The possibility of 5-HT2 receptor modulation of central 5-HT(1A) receptor function has been examined using the 5-hydroxytryptamine (5-HT) behavioural syndrome induced by 5-HT(1A) receptor active drugs in rats. The 5-HT2/HT(IC) antagonist ritanserin (0.1-2 mg kg-1) increased the 5-HT behavioural syndrome induced by submaximally effective doses of 8-hydroxy-2-(di-n-propylamino)tetralin (8-OH-DPAT), 5-methoxy-N,N-dimethyltryptamine (5-MeODMT) and gepirone. Pretreatment with the 5-HT2/5-HT(1C) antagonist ICI 170,809 (0.25 - 5 mg kg-1) also enhanced the behavioural syndrome induced by 8-OH-DPAT or 5-MeODMT. The 5-HT2/α1-adrenoceptor antagonist ketanserin in a low dose (0.25 mg kg-1) significantly increased the 5-HT behavioural syndrome induced by 8-OH-DPAT or 5-MeODMT, while in a higher dose (2.5 mg kg-1) this drug decreased the response.
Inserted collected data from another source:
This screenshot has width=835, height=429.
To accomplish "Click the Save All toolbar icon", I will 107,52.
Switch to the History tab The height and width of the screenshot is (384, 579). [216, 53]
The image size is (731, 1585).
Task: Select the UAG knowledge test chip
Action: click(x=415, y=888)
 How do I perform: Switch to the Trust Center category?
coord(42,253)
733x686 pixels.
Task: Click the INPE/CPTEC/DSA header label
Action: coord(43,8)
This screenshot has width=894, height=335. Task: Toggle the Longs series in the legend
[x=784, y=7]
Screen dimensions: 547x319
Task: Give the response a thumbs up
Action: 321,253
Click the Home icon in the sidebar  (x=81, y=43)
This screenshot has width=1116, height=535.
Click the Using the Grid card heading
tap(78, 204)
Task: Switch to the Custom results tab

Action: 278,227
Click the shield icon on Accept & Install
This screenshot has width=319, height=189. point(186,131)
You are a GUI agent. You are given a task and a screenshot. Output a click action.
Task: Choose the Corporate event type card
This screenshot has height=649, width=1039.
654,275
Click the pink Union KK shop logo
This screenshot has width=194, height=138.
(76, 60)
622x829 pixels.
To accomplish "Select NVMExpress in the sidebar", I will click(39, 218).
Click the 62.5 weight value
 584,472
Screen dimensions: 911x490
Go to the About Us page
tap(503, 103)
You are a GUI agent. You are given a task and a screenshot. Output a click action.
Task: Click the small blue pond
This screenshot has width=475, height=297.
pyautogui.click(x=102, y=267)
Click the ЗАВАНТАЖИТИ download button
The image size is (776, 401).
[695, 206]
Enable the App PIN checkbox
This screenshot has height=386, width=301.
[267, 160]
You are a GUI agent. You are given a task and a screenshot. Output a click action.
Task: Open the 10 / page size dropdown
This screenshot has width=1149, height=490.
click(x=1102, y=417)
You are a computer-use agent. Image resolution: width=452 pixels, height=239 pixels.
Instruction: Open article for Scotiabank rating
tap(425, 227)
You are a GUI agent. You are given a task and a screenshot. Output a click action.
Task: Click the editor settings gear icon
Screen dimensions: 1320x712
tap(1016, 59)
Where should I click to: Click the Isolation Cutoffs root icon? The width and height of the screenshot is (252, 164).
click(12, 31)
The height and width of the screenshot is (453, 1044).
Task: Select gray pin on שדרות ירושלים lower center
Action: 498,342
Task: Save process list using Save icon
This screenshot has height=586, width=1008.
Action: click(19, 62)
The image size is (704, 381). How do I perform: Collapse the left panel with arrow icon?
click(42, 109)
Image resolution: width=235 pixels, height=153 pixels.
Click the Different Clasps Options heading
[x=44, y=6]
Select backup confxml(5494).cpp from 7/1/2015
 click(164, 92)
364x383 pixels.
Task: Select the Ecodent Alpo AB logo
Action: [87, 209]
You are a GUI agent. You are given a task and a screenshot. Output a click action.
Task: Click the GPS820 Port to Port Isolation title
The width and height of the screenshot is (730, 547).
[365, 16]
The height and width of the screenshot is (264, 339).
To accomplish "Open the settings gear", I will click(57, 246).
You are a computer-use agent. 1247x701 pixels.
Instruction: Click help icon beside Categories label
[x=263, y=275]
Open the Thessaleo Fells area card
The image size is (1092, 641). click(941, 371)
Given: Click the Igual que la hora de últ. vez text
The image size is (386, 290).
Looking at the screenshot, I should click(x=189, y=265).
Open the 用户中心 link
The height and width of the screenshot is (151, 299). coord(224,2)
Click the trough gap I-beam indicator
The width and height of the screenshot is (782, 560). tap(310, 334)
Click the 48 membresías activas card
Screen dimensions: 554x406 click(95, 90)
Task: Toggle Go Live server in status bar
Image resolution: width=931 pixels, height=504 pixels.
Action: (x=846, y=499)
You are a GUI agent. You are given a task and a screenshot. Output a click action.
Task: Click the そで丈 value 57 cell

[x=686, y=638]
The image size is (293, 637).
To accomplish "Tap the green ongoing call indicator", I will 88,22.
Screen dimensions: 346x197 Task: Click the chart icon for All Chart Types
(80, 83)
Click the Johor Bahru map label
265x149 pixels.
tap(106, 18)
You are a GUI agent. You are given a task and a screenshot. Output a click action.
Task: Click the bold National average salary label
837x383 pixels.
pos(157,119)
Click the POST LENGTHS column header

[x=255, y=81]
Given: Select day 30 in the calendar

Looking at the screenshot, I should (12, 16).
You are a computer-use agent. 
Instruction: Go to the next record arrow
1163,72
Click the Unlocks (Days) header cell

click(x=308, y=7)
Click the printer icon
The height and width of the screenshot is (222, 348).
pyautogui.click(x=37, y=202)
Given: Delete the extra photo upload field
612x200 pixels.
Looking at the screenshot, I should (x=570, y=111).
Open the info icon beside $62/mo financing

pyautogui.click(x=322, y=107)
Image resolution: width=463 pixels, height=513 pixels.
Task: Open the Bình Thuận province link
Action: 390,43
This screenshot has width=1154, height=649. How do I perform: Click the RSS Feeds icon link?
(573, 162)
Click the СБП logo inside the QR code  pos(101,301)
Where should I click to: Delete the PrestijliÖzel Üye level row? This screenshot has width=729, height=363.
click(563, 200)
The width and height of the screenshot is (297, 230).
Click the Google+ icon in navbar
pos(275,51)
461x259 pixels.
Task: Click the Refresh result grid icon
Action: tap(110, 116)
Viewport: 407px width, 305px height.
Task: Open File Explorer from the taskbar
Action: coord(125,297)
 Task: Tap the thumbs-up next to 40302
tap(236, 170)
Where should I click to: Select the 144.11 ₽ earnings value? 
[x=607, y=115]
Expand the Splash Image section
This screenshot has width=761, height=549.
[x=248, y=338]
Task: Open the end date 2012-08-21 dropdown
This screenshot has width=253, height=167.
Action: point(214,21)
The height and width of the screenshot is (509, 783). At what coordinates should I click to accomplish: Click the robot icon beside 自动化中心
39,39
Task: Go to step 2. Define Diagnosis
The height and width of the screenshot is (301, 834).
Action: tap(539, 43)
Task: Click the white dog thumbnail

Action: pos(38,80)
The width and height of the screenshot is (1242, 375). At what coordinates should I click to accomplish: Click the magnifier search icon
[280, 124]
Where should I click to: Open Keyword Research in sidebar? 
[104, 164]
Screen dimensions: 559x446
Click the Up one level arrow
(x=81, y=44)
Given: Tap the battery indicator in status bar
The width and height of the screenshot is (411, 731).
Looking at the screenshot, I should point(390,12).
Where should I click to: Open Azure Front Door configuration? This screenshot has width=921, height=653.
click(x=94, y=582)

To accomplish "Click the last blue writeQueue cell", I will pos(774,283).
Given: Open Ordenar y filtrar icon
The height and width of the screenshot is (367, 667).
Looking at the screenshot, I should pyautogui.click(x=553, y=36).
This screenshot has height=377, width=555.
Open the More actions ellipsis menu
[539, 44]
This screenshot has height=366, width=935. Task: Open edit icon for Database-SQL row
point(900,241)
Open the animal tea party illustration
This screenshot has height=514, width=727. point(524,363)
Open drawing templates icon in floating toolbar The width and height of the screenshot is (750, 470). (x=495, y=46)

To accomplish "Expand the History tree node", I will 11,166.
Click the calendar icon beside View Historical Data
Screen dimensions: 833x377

Experiments with prazosin indicate that the higher dose of ketanserin might reduce the 5-HT behavioural syndrome through blockade of α1-adrenoceptors. Ritanserin and ICI 170,809 had no effect on apomorphine-induced stereotypy or hyperactivity, indicating that these drugs do not produce non-specific behavioural activation. Ritanserin and ICI 170,809 inhibited quipazine-induced wet dog shakes at doses similar to those enhancing the 5-HT behavioural syndrome. We suggest that ritanserin, ICI 170,809 and ketanserin enhance 5-HT(1A) agonist-induced behaviour through blockade of an inhibitory 5-HT2 receptor regulating or coupled to 5-HT(1A) receptor-mediated function.